Vimos que o Ben foi capaz de chegar ao pódio com a moto satélite na Tech 3. Tendo em conta que os quatro pilotos vão começar a época praticamente com a mesma moto, esperas que o Cal e o Andrea sejam capazes do mesmo?
“Claro que sim! Creio que a moto tem potencial para estar no pódio. Não tenho dúvidas. Depende da forma como as corridas se desenrolarem, muitas são as coisas que podem acontecer. Mas ao mesmo tempo não podemos subestimar a velocidade pura do Casey, do Jorge, do Ben e do Dani, quatro pilotos mesmo rápido e bem estabelecidos. Não é fácil batê-los, mas o Andrea também é alguém que pode claramente consegui-lo, provou-o no ano passado, terminou o campeonato em terceiro por isso, por que não? Os pódios estão claramente em aberto e penso que até as vitórias são possíveis, pelo menos para o Andrea.”

Com todos os pilotos de fábrica a terminarem os contratos este ano quais são intenções da Yamaha para 2013? Vão querer continuar com os pilotos actuais?
“Ontem houve alguém que me perguntou ‘que pilotos procuras este ano?’ e, francamente, primeiro estou a olhar para os dois que já tenho. Penso que a combinação Ben/Jorge é excelente para nós em termos de trabalho: ambos têm muito talento e são muito rápidos. Na minha opinião, para se ter as melhores possibilidades de vencer o título é preciso ter o Jorge ou o Casey na equipa. Já temos o Jorge na nossa, pelo que a minha primeira prioridade é mantê-lo e esperar que o Ben tenha um bom ano para depois podermos continuar com ele também.
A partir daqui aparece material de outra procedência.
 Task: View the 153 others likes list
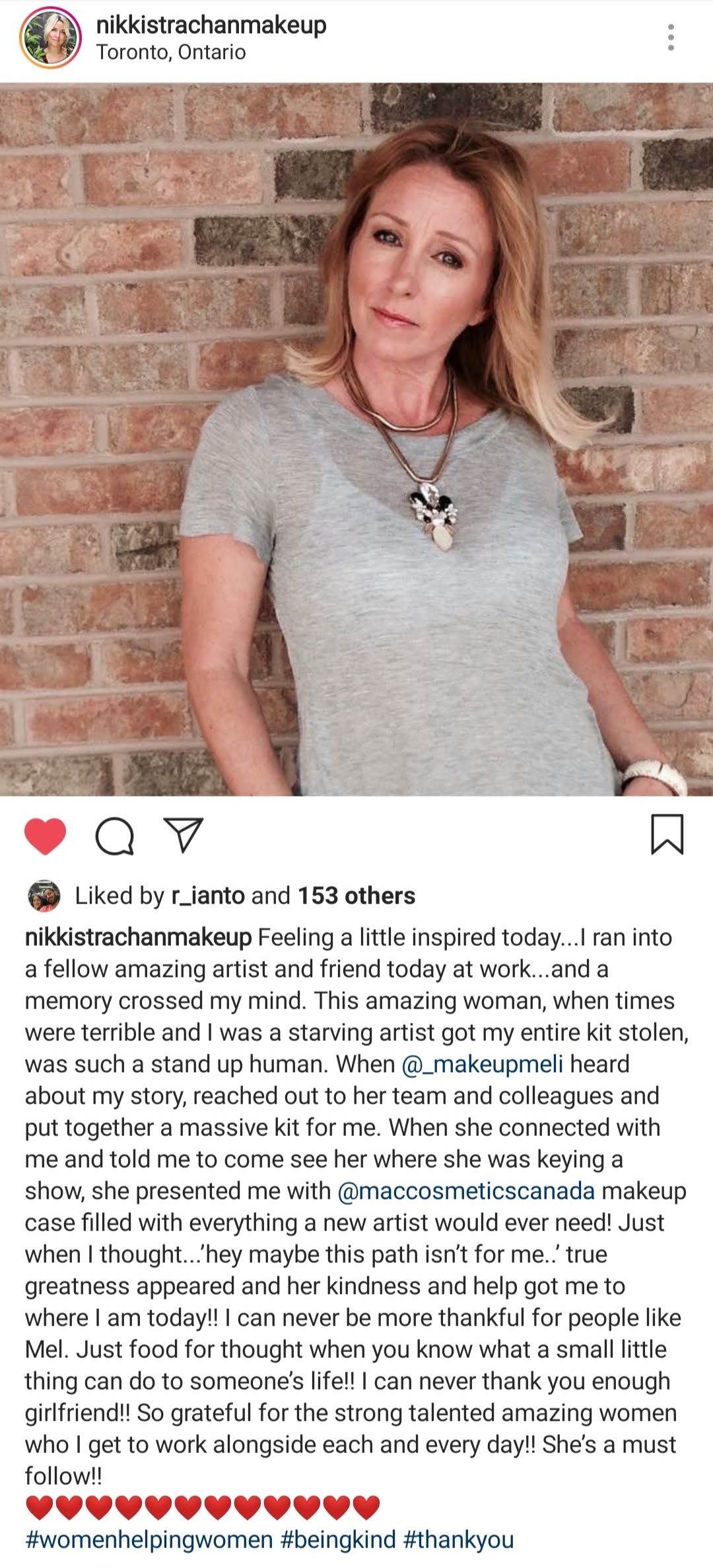[x=356, y=896]
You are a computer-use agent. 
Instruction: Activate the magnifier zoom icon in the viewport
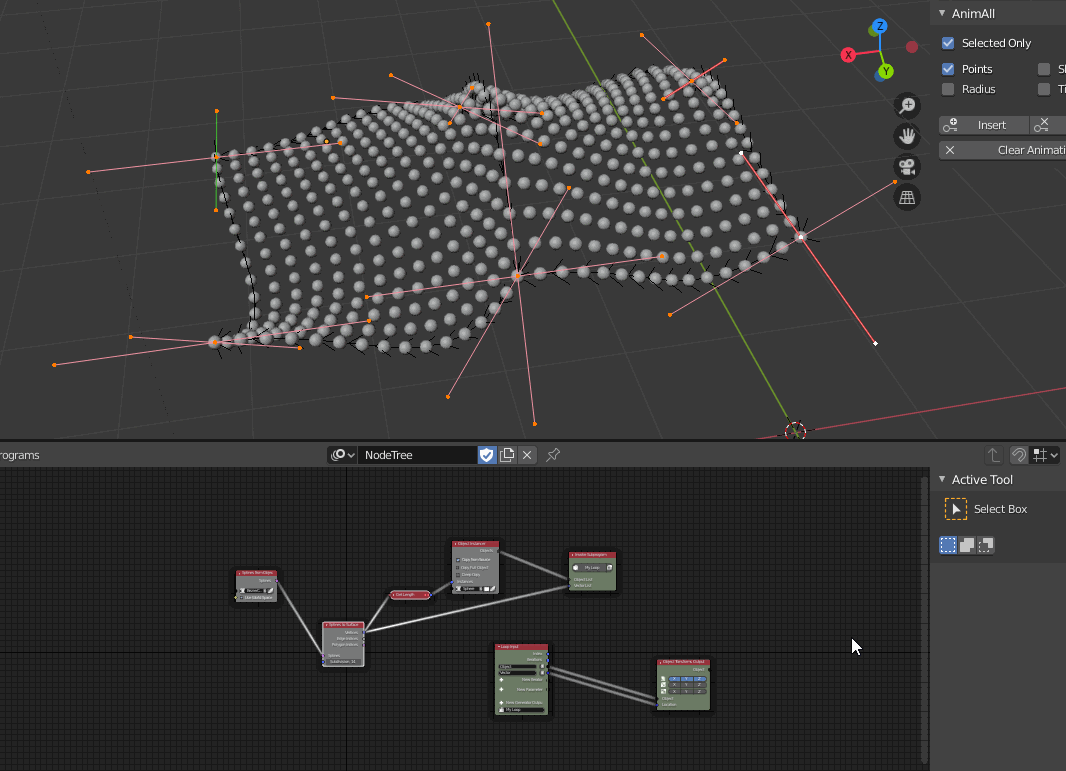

Por isso, a minha prioridade é conseguir bons resultados este ano com os nossos dois pilotos e, espero, prolongar os contratos com ambos.”

Preocupa-te o facto de poder ser difícil manter o Jorge este ano caso a Yamaha não esteja tão competitiva como a Honda?
“Nunca faz sentido preocuparmo-nos com algo que não podemos influenciar ou controlar, por isso veremos o que vai acontecer. Se a Honda optar por vir atrás dos nossos pilotos de forma agressiva poderá ser um problema. Mas não estou preocupado com isso, no entanto espero que não seja esse o caso.”

É possível ver o Dovizioso a passar para a formação de fábrica se tiver um bom ano?
“Penso claramente que sim. Basicamente, apesar de termos ideias em mente, 2013 ainda é uma folha em branco, pelo que tudo é possível. Se o Andrea se adaptar bem à moto e tiver uma temporada fantástica então será o terceiro piloto que terei debaixo de olho. Penso que tudo é possível, veremos como começa a época e quem dá o primeiro passo.”

O último teste de Jerez está à porta. Veremos algumas grandes alterações lá?
“Não haverá grandes alterações. Vamos afinar a moto, testar algumas coisas novas, uns ajustamentos de última hora para estarmos prontos para a primeira corrida. Até agora só testámos duas vezes em Sepang, pelo que será interessante testar novas coisas que temos acertar para a corrida de Jerez e também teremos de testar as coisas numa pista diferente. Por exemplo, a Honda teve alguns problemas de vibrações em Sepang e estou certo que estarão muito curiosos para saberem se vão ter as mesmas dificuldades em Jerez. Pistas diferentes dão oportunidades diferentes de olharmos para um problema, para os pontos fortes e fracos, mas não teremos grandes alterações.”